Podziel się z nami tą informacją,może komuś to w przyszłości pomoże.Jutro zobacze co mi w KNF powiedza. Czy beda mogli pomoc w jakis sposob...
Pozdrawiam.
Dodano po 6 minutach:
Ps. swoją drogą to jest porażające....
Wygląda na to, że:
- przez 8 miesięcy Jade działało, przyjmowało wpłaty nie mając nawet własnego konta forexowego (dziwne - więc jak odbywał się handel ?)
- na Belize zarejestrowane było JadeFX. Ale JadeFX LLC - zarejestrowane było w USA, Wisconsin.

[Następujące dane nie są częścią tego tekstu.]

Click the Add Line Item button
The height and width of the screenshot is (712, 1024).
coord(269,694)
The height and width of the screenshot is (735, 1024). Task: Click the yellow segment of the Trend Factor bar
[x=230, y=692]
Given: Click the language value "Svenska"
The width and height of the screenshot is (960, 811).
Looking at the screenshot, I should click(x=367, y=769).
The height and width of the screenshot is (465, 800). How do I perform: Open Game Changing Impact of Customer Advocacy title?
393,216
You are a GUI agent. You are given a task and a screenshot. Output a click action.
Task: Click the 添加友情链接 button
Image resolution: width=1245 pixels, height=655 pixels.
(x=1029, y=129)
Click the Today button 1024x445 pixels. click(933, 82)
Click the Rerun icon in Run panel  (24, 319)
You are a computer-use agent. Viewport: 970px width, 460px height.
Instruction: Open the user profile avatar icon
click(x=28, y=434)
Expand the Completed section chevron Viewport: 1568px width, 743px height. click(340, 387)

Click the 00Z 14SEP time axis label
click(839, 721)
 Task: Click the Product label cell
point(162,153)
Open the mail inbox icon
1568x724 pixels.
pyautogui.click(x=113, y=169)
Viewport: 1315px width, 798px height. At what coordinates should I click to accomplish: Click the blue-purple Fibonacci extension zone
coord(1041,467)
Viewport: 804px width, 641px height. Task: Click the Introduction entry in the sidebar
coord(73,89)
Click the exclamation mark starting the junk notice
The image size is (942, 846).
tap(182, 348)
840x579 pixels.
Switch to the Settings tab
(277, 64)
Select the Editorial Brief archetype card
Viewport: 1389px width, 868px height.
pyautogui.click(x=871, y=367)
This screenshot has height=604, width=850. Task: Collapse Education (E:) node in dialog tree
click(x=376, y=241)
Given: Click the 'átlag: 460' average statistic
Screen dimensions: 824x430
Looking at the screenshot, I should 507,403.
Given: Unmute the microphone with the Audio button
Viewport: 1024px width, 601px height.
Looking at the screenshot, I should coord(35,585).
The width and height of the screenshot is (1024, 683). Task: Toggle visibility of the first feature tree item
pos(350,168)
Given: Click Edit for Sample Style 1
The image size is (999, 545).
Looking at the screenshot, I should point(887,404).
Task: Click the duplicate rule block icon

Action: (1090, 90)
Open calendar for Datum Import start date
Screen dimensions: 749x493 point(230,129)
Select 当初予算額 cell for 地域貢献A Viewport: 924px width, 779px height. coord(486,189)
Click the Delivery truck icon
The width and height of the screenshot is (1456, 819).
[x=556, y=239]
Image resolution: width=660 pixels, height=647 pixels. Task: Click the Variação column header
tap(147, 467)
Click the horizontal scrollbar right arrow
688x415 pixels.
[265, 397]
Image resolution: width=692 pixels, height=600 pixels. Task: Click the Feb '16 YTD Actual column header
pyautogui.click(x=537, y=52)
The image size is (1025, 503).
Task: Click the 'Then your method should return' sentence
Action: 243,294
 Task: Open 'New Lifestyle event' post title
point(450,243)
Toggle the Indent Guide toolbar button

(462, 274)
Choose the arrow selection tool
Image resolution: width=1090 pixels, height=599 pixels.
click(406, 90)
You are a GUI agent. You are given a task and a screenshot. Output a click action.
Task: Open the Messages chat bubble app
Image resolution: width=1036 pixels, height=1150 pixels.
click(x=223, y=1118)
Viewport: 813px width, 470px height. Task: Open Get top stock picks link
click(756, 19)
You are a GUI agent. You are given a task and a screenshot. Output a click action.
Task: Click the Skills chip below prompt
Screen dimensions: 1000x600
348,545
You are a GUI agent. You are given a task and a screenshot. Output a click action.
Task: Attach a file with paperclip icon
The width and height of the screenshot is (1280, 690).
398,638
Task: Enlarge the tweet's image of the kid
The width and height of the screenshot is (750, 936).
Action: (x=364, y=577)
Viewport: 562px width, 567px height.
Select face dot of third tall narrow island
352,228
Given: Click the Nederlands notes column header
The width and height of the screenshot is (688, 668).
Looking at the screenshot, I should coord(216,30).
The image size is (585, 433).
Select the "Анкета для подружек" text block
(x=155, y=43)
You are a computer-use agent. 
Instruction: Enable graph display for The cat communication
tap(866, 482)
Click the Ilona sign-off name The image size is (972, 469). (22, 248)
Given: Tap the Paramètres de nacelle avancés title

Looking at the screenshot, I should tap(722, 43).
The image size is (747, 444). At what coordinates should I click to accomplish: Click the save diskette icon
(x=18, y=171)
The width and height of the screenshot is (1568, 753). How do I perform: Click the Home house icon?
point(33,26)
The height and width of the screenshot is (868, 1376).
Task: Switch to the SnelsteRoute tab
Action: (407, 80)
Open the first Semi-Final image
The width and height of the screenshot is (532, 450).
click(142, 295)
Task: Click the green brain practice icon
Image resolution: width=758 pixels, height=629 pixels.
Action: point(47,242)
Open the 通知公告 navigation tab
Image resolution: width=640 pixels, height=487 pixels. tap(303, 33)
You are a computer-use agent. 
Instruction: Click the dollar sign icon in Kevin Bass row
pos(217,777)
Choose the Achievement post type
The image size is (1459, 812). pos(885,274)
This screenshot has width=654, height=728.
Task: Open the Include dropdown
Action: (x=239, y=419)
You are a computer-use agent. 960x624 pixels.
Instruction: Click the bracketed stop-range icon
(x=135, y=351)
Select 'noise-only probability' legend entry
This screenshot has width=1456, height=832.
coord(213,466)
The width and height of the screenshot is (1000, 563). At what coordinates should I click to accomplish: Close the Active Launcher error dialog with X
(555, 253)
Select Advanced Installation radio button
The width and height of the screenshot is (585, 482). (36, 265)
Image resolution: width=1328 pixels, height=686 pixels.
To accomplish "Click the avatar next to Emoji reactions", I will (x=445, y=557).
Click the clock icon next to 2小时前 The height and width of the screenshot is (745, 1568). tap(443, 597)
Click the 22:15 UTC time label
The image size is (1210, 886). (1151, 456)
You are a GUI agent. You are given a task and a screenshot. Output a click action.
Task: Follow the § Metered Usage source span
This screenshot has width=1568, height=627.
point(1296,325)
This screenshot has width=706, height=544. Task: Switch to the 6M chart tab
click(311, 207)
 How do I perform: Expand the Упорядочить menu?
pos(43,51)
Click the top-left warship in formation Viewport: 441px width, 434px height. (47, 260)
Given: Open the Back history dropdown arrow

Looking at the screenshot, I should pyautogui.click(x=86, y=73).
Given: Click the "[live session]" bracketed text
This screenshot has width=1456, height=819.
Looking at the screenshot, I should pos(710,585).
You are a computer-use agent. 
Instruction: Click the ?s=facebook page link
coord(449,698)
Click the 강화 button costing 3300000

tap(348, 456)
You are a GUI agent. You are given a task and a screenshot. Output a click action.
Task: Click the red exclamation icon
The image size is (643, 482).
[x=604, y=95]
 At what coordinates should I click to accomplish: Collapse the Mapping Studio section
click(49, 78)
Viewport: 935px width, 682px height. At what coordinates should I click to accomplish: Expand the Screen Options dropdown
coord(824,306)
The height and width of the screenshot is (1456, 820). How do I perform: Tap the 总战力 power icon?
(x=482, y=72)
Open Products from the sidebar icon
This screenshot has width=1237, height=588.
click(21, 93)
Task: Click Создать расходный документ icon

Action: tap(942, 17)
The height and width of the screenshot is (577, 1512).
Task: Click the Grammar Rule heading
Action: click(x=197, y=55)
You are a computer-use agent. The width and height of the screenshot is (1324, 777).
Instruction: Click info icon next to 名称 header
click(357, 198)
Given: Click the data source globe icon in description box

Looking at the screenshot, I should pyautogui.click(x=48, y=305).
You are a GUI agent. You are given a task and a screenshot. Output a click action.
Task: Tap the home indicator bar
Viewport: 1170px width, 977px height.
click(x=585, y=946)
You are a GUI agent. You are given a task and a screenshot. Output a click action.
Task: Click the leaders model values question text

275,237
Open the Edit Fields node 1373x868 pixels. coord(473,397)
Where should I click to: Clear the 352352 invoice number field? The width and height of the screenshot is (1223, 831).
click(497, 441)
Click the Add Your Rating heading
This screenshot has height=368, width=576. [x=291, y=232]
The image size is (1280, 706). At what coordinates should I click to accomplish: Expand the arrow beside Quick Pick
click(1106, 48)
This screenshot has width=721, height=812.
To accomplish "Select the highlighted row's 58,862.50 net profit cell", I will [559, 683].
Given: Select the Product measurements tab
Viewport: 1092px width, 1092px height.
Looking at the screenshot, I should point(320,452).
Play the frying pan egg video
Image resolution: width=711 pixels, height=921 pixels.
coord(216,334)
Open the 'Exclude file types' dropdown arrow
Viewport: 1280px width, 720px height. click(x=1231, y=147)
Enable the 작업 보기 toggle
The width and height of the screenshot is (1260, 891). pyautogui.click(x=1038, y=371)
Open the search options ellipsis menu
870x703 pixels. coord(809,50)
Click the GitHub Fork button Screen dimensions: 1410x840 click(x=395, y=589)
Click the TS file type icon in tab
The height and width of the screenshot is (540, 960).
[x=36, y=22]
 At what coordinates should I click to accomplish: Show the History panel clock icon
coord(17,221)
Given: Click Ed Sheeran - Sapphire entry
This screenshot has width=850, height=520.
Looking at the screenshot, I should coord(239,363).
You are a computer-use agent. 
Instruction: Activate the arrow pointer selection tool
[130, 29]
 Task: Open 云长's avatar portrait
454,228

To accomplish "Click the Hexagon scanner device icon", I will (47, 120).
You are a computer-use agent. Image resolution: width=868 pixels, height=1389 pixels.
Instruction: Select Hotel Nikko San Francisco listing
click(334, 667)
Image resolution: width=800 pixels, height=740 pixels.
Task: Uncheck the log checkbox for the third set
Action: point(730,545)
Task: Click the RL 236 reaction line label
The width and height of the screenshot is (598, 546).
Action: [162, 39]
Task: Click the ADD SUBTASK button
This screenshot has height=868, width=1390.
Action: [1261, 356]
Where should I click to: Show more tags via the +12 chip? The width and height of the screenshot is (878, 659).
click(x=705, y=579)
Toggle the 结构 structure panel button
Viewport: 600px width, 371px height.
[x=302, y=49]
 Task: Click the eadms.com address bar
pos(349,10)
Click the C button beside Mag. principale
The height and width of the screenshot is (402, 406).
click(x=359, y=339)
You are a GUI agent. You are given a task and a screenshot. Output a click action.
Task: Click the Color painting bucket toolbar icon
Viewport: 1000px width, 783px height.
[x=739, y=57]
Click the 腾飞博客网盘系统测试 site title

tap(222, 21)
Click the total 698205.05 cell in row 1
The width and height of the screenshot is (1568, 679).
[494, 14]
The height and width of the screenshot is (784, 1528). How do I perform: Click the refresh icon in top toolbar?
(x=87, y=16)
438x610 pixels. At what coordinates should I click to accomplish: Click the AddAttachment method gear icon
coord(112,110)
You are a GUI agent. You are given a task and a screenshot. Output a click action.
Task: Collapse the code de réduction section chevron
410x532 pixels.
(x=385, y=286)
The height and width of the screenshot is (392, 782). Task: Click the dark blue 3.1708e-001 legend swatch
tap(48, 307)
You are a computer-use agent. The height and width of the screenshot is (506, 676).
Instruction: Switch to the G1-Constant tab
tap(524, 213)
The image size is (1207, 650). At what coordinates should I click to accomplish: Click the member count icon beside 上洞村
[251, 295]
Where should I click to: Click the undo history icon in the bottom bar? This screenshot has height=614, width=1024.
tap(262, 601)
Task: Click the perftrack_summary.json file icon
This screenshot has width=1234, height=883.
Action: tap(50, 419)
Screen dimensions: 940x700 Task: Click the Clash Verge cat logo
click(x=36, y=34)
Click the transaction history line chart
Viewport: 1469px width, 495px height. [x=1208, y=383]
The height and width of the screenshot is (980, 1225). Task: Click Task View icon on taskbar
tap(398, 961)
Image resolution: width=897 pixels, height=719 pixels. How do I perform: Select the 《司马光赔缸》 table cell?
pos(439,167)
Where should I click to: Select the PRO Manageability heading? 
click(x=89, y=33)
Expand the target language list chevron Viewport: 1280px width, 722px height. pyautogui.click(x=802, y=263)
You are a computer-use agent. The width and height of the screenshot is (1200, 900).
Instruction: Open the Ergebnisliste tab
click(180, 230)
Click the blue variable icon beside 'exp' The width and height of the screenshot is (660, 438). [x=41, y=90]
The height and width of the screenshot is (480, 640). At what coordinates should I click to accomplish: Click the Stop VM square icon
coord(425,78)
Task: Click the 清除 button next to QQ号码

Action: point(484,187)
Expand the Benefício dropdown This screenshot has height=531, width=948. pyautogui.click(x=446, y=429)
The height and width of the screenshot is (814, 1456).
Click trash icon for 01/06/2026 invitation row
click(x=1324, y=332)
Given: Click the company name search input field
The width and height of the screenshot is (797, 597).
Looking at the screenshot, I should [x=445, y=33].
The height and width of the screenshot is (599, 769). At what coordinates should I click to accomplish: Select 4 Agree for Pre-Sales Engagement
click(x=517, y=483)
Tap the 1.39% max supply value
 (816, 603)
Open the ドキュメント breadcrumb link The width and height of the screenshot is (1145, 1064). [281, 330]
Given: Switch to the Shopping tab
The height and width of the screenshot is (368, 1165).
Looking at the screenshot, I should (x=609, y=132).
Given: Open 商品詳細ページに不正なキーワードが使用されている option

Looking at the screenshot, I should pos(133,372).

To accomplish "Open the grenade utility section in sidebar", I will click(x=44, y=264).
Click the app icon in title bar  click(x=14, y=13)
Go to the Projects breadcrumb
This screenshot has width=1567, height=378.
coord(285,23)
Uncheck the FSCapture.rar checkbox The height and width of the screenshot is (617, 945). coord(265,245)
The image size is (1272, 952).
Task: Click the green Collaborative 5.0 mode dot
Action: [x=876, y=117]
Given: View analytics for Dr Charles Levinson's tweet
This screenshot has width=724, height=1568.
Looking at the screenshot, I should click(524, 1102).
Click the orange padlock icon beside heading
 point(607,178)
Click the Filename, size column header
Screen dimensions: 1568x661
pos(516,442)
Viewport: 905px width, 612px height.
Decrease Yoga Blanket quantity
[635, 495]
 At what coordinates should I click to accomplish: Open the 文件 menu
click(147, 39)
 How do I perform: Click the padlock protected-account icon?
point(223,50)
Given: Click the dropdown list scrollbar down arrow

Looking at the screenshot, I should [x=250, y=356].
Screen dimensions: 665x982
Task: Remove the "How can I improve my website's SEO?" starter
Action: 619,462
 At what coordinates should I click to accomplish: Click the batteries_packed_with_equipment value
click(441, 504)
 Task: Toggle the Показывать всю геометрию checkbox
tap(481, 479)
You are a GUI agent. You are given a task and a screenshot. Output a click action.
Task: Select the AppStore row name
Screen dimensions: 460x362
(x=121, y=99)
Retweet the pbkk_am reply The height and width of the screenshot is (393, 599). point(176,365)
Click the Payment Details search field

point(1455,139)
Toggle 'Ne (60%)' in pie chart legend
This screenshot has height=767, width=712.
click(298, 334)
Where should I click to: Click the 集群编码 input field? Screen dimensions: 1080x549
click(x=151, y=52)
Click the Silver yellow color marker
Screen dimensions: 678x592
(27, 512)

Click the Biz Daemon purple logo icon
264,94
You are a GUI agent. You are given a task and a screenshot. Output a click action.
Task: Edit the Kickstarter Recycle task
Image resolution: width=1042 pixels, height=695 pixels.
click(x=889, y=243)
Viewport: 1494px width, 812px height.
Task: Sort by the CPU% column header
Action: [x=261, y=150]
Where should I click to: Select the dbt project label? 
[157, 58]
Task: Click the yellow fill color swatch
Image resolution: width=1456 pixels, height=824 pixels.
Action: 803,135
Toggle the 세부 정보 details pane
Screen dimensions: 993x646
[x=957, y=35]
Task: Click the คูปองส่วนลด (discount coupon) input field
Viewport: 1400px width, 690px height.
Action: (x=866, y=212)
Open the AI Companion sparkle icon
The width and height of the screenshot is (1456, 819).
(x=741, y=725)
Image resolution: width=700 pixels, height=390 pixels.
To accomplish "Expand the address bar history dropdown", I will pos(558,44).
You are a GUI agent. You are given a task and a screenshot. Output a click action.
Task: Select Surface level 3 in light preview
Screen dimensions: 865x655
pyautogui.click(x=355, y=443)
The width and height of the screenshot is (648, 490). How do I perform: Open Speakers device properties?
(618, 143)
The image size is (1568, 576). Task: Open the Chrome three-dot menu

- rachunki bankowe Jade były w USA, na rachunki przyjmowano wpłaty klientów z USA
- cały biznes "kręcił" się w USA
Tak więc formalnie JadeFX świadczyło usługi brokerskie w USA nie mając do tego praw, nie będąc zarejestrowanym brokerem. I to jest przyczyną kłopotów.
Z 3,3 mln$ wpłat w handlu było tylko 1,3 mln$. 2 mln$ leżały na koncie właściciela Jade. Więc albo klienci wpłacali kasę i nią nie obracali albo ktoś lewarował Jade. Jak się to ma to ECN/STP którym ponoć byli ?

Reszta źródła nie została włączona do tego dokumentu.